PROVIDED RECORDS:

☆ ☆ ☆ ☆

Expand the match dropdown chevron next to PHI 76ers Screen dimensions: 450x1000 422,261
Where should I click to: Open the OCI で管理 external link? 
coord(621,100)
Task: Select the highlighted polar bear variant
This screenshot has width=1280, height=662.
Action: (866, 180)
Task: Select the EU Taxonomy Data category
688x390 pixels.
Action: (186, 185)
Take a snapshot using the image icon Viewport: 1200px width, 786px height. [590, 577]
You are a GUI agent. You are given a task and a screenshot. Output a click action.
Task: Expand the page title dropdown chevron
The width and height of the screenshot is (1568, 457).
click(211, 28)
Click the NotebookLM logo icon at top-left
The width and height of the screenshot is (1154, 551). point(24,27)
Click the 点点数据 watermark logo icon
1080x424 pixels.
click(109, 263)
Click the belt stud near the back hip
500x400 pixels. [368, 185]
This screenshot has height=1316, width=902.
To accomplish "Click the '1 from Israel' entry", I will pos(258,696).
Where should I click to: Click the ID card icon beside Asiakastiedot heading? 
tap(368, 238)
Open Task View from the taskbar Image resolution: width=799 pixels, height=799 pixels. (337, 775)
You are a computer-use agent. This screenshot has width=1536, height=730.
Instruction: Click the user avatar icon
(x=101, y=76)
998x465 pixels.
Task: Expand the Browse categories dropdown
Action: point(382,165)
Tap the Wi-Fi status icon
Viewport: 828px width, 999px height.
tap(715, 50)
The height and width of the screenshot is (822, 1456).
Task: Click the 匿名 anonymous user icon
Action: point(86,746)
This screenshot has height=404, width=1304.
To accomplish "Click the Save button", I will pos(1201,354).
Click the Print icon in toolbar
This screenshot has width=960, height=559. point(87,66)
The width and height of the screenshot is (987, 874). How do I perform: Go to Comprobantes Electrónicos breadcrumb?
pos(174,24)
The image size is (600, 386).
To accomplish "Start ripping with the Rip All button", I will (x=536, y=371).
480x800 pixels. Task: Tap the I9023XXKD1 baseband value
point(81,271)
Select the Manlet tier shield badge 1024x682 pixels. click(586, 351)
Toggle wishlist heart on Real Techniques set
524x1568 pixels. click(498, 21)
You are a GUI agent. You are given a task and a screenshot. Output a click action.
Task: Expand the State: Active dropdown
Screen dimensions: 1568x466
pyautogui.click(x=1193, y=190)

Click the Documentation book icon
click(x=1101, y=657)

☆ ☆ ☆ ☆

INSTRUCTIONS FOR THE TASK:
A single number is the whole answer: how many lines of the records contain the word "Select".

EXPECTED ANSWER:
3